Cedar Falls counselor Susan Langan sees the effects that homework has on students on a weekly basis. Without giving a specific number, Langan said she sees a lot of students every week coming to her office feeling stressed about homework. “When a kid comes in feeling stressed, I try and help them break down what they need to do and split things up. Sometimes I encourage them to get help, but a lot of times they don’t like to get help because they feel teachers won’t think they’re capable.”

Langan also said she feels that stress levels would be reduced if the homework wasn’t quite as hefty. “For a lot of teachers, giving lots of homework is just something they’ve always done. I’d like to see teachers give less homework. I mean, [students] will still have homework, but maybe instead of five pages, it could be reduced to one. I really do worry about it. Kids want to take tough classes, but when we’re also on them to do college applications, FAFSA and scholarships, the workload can get huge.”

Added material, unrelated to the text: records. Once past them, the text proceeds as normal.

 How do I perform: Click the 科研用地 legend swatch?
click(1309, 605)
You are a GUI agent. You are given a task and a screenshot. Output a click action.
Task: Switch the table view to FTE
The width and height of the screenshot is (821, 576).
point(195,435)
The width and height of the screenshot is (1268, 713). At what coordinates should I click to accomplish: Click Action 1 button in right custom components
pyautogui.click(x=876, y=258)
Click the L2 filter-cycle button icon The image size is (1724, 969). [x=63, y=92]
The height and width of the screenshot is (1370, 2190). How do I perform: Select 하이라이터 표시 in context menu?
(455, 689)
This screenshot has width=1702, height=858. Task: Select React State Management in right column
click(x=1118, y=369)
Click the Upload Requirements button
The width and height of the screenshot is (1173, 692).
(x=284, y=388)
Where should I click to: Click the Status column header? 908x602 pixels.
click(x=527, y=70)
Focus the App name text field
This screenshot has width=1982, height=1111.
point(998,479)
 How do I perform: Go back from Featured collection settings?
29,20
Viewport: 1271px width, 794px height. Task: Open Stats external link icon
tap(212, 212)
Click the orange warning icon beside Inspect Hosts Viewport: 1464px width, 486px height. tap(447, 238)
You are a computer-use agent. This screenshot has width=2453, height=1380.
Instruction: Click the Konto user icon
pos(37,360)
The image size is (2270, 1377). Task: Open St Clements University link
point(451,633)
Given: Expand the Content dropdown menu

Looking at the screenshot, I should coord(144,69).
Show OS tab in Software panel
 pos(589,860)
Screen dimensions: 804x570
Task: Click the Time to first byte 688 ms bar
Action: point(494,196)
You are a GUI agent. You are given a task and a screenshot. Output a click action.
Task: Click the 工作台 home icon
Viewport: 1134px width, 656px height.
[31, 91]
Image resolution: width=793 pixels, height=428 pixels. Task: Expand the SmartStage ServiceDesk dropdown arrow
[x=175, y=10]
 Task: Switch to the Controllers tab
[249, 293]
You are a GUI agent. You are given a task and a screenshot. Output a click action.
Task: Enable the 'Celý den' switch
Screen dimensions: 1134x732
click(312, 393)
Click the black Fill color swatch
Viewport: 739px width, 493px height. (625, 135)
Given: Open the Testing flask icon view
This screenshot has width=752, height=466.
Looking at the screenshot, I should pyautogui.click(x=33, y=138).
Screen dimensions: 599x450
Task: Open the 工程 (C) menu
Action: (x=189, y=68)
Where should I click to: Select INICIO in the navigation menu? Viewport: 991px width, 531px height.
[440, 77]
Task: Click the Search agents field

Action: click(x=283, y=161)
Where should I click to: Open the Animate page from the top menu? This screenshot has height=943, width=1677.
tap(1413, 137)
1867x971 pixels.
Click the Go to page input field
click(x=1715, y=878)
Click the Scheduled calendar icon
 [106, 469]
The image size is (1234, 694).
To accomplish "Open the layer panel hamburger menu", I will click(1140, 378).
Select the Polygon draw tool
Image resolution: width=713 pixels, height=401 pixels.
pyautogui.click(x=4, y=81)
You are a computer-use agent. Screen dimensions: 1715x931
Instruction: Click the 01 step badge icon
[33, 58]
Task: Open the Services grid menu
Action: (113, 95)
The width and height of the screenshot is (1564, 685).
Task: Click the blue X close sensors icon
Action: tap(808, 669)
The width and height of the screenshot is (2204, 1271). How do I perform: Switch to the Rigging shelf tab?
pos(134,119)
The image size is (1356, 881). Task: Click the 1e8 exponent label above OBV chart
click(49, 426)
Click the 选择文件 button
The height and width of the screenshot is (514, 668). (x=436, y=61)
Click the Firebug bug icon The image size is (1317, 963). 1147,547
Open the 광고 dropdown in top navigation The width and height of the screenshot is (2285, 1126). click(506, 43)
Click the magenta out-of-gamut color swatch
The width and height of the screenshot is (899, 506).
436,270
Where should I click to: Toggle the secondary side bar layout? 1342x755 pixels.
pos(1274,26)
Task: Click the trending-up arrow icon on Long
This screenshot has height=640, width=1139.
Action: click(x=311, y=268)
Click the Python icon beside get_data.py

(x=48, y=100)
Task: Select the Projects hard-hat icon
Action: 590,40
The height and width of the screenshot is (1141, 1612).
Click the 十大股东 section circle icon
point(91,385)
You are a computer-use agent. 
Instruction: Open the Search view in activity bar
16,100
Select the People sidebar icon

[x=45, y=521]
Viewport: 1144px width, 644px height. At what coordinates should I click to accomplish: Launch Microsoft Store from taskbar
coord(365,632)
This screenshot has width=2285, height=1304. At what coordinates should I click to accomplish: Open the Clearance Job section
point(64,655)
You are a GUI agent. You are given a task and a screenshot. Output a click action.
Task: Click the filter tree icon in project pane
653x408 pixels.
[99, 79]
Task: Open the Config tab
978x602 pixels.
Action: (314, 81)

Langan said she worries about what these large work loads mean for the development of students.

“I think that with all these AP classes and busy schedules, middle schoolers are dealing with things that high schoolers typically deal with, and high schoolers are dealing with stuff college students usually deal with, so I wouldn’t mind seeing things slow down. Taking advanced classes are good if you’re ready, but there’s no need to rush. It’s important to spend your time as high schooler enjoying aspects of life.”

A homework free school system may not be as far out of reach as once thought. In 2011, the New York Times did an article on homework restrictions being enforced on schools in New Jersey. The author of the article, Vicki Abeles, is a renowned filmmaker, known for her work criticizing educational systems. In her article, Abeles described, “a wave of districts across the nation trying to remake homework amid concerns that high stakes testing and competition for college have fueled a nightly grind that is stressing out children and depriving them of play and rest, yet doing little to raise achievement, especially in elementary grades.”

A homework free future is exciting for students, but it is likely scary for teachers. Research points to negatives that homeworks brings, but the idea that “practice makes perfect” cannot be ignored in any facet of schooling. Whether homework is helping students pass classes or destroying development, homework doesn’t seem to wither in the scrutiny.

Kiuru and Langan both commented on how homework in America may be here for longer than than students would like.